CB: It seems like a place people can have so many new experiences. I think your writing captures the unique tone of each of those opportunities. With use of emotional, metaphorical and physical detail as well as varying forms and styles you cleverly reconstruct the contrasting intricacies between relationships, whether it’s with other people or your environment. The way your art spreads out like this, as tho embracing everything, inspires the acceptance of whatever comes your way even if it’s a kind of disappointment. In PARK SLOPE you write, ‘eventually you know people / too well to feel / that you’re in love / like milk i sour / dont get it back again / saying i love you / but not meaning / what it could’. Is there a difference between friendship and love? Can you feel intimate with someone you don’t like or love?

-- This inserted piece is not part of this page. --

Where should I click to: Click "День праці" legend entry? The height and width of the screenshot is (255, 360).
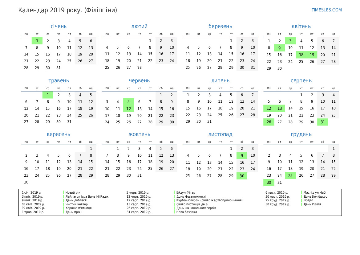74,212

SW: I don’t think friendship and love are mutually exclusive. I love a lot of my friends. But I know what you mean. I would say that, with friends, it’s more of a general tenderness. My closest friend is also my roommate, Alex. I love him, but I’m not *in love with him* (tho I thot I was for a while!). I steal his candy and smoke his weed and crawl into bed with him when I feel lonely. I always feel soft toward him, though I’ve been miffed by his actions in the past of course, as he has been with mine.

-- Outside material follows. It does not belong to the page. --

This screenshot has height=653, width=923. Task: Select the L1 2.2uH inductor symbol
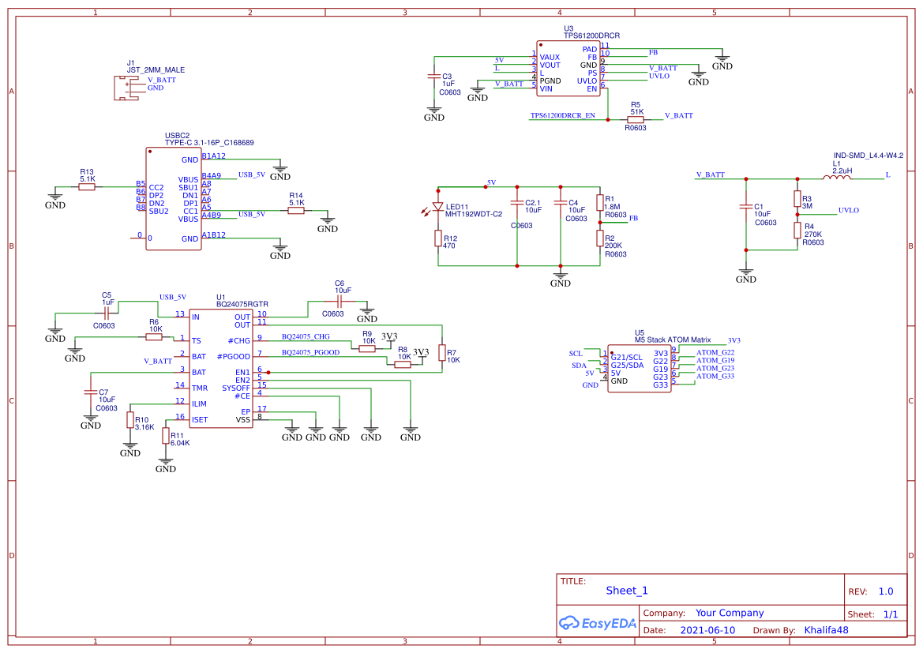[839, 178]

I haven’t been *in love* since 2015. I’ve dated a lot of people who I didn’t like as much as I wanted to. Like, people who I found to be kind of boring or uninspired. I think the biggest love-blocker for me is when someone doesn’t make me laugh. My best relationships were spent always laughing. But I’ve gotten intimate with the unfunny people, maybe because they liked me so much or found me funny enough to make me feel good, even if I wasn’t laughing at the things they did or said. I don’t know, I’ve gotten to a place of comfort with people who I wasn’t actually crazy about. Maybe if I kid myself until I get to that comfort level, I can quit kidding myself and still enjoy the intimacy that we have worked up to. It’s like building a bland condo instead of moving into a beautiful, old Victorian; it takes a lot of effort but once you’re moved in, you can still sleep in it. Even if the dreams are boring and sterile, you can still sleep.

 

CB: Are all relationships, even ‘healthy’ ones, dramatic?

SW: Not to get too dark, but I sometimes feel as though I’ve never had a “healthy” relationship. I mean, I’ve had healthy bits, usually the first 6 months or so, but then the little issues start to add up and build this little toxic sludge ball. I would say that the healthy parts of past relationships have been very fun-oriented for me, lots of laughing, lots of sex, etc., but that once one person falls out a bit, the other becomes more attached, and an imbalance occurs. I think that once the scale tilts, it’s kind of all downhill from there unless it reaches equilibrium again. I don’t know that drama even has to occur for that to happen; small things turn people off to one another, but I do think that the result, the imbalance, leads to insecurities, fights, etc., which ultimately add more to the shifting of the scales, the toxic sludge ball. My favorite past relationship was shared with this boy Jon when I was 18-19, and when I texted him years later about how wonderful and pure it was he was like, “Um yeah it was great but you cheated on me with your high school ex.” I didn’t even remember doing that. I think that nostalgia certainly clouds memory and it’s hard to even evaluate something as “healthy” or “unhealthy” after it’s occurred and often while it is occurring too, due to denial.

 

CB: The poem ‘phelps grove’ reminds me of this way which we influence another’s feelings with our own and vice versa, the way love or romance create a cyclical pattern. But I know I prefer to cycle of love. What do you think is the difference between love and romance?

SW: All romance is love but not all love is romance.